25.3.05

Los cadáveres que desaparecen

El asalto a un campamento insurgente cercano a Tikrit ha demostrado que las tropas iraquíes están comenzando a tener un papel más activo en Irak. Es decir, ya no se dedican sólo a llevar las maletas de los norteamericanos ni huyen despavoridos o se entregan a los rebeldes, como ocurrió en Mosul en los días del asalto a Faluya.

Otra cosa muy diferente es saber hasta qué punto pueden cargar sobre sus hombros la mayor parte de la responsabilidad en los combates. Parecía que el resultado del ataque al campamento apuntaba a un gran éxito, con 85 insurgentes muertos, pero ahora ya no está tan claro.

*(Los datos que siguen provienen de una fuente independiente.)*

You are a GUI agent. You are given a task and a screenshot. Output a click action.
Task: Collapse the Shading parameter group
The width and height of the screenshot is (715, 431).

Los mandos militares norteamericanos dicen que no encontraron tantos cadáveres cuando aparecieron en la zona para ayudar a sus aliados. De hecho, no encontraron ninguno, así que suponen que los insurgentes tuvieron tiempo suficiente como para seguir disparando y llevarse a todos sus muertos. Un prodigio militar.

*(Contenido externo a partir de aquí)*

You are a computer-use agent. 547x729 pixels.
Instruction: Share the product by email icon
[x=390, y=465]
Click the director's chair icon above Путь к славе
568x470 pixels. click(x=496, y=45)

Un portavoz de un grupo radical ha reconocido que murieron once de sus combatientes. Entonces, según los mandos norteamericanos, la cifra exacta de bajas estaría "entre 11 y 80".

Sí que hay consignar como mérito de las fuerzas iraquíes el que supieran dónde estaba el campamento, la clásica información que es más accesible para una fuerza militar local que para los soldados extranjeros. Pero lo de que tengan buena puntería, esto de momento está por ver.